At this point we had both finished our service and been back in the United States for several years, but taking a bus still felt natural. It was a five-hour trip to Rhode Island and I was listening to a podcast to pass the time in rush hour traffic.
It was a show dedicated to people telling true stories, on stage, about something that had affected their lives. As we slowed down on the highway, the thought immediately popped into my head: “Why are we not doing this?”
I am part of the Peace Corps network here in New York City and our group’s monthly happy hours were sometimes nothing more than story-sharing sessions – Americans who have lived abroad tend to have adventures to tell.
We put out an open call for stories and invited returned Volunteers to be part of the lineup. Our group’s first show was in 2012 at a small bar/cafe/art gallery in Brooklyn, owned by a returned Volunteer who was generous enough to host us. So many people showed up to listen that there physically wasn’t room for them all. This is when we knew we had a good idea.
For the first six shows, we worked with eight to 10 storytellers to help them craft their story and find their voice. We collaborated with The Moth, an organization whose mission is to promote the art of storytelling. It seemed like a natural partnership and their instructors hosted workshops for our group a few months before each show.
This past June, we wanted to switch it up a bit for our 7th Annual RPCV Story Slam. We went true open-mic style and literally pulled names from a hat. I was nervous we wouldn’t get enough people who would want to take a chance to be vulnerable in front of a group of strangers. We’ve always had a set group of storytellers slotted for the show, some of whom had been preparing for months.

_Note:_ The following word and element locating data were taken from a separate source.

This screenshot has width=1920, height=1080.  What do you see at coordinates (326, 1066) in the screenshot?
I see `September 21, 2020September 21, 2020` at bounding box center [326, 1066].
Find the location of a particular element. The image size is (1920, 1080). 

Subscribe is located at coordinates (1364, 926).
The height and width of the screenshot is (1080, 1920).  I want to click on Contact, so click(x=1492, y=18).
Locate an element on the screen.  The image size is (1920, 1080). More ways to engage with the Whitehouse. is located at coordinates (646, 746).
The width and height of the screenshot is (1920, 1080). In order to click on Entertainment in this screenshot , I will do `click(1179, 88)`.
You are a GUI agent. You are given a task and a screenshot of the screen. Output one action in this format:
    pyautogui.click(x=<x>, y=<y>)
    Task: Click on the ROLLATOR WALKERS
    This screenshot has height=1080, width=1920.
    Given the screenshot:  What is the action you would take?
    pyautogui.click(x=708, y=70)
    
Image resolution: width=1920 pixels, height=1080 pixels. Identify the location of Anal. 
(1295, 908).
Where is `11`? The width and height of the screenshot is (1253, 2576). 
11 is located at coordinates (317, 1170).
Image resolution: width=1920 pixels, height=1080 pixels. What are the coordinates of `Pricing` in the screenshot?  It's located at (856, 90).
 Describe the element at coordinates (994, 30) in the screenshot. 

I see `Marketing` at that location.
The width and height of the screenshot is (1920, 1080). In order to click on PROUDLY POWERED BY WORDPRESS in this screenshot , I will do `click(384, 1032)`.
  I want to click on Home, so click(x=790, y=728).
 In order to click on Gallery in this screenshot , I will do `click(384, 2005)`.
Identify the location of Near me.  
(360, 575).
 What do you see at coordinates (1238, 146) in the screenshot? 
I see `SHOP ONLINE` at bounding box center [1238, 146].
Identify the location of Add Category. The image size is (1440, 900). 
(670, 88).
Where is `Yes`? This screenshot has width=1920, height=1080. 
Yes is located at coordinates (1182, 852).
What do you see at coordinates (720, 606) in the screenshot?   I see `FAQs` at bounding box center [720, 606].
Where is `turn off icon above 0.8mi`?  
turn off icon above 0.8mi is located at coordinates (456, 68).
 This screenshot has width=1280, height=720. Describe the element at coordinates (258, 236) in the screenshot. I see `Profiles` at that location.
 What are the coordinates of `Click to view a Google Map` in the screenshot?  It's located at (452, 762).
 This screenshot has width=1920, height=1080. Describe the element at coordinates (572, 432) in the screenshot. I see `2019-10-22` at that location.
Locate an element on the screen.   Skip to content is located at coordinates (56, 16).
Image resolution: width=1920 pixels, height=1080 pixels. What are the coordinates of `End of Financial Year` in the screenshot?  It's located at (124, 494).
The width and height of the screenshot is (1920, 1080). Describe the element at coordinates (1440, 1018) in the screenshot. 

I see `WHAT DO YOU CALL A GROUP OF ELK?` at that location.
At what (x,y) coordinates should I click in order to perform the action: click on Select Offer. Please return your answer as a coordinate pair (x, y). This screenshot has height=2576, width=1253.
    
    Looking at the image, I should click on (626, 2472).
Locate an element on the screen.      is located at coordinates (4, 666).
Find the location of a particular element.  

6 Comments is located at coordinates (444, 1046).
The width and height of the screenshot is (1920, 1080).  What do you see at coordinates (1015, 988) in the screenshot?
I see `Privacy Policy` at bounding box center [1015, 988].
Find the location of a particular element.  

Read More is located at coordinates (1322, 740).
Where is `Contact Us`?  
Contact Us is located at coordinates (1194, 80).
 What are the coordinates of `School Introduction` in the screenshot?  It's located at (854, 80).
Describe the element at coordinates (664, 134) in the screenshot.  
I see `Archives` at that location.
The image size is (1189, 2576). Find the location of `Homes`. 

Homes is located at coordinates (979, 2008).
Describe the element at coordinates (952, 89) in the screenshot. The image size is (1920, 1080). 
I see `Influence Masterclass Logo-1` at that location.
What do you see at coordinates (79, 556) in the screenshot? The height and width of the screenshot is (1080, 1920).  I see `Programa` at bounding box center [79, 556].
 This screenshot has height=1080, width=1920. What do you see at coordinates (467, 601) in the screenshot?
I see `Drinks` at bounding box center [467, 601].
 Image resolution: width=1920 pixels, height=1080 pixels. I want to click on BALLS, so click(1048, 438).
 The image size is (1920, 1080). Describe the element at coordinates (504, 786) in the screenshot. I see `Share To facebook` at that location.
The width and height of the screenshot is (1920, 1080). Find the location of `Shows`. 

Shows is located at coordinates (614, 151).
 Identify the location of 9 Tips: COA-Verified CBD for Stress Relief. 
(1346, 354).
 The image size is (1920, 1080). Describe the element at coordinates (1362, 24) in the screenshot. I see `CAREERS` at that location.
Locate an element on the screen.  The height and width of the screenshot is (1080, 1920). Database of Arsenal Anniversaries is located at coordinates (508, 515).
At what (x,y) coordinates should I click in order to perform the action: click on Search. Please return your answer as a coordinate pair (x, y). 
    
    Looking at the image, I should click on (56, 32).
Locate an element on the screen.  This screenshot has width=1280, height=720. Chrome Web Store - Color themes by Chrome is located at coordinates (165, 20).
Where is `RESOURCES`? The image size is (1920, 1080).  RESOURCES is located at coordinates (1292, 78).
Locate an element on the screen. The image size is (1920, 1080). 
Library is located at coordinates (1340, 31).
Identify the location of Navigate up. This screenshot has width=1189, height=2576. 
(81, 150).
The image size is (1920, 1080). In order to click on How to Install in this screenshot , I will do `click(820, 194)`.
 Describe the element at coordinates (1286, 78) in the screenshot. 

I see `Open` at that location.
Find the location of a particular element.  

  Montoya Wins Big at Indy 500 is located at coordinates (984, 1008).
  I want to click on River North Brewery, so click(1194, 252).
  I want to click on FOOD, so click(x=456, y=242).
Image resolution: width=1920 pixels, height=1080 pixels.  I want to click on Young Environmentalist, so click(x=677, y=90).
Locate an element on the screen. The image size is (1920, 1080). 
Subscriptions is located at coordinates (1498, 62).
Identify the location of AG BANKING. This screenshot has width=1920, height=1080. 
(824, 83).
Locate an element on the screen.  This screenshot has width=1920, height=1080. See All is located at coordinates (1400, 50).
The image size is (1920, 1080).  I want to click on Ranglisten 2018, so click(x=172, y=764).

I was wrong. At least 30 people threw their name in the hat and some even confessed to me that they had never been on stage or spoken to an audience. Fifteen people were chosen to tell a five-minute story about their service. Volunteers who took the mic served in countries like the Kyrgyz Republic, China, Ethiopia, the Philippines, Micronesia, El Salvador and Madagascar. And again, the stories were engaging, heartfelt and real.
There’s a reason why this works. We tell it like it is and how it was. All the things that come with love, death, disappointment, body functions, being an outsider and, once, rescuing a puppy from a frozen latrine in the Kyrgyz Republic. Even though the audience wasn’t there with us, we bring them alongside us.
When returned Volunteers tell stories, they humanize and illuminate places and people with that grassroots Peace Corps perspective. As Volunteers, we are a trove of heart-rending, poignant and comical moments that expose us to our own limits and help us push past them. And, of course, some of our stories are simply nothing other than hilarious.
But there’s another
reason why this works: As much as an audience member wants to hear stories, we
want a space to tell them. We all need a witness. So many of our transformative experiences as Volunteers happen far from the view – and knowledge – of
family and friends. There aren’t many moments in our lives where we get a
chance to just be heard.
This annual show gives us not only an opportunity to connect to people, places, and cultures with which we aren’t familiar, but also a chance to solidify experiences that are so unique, special and individual. We’re already looking forward to next year’s show!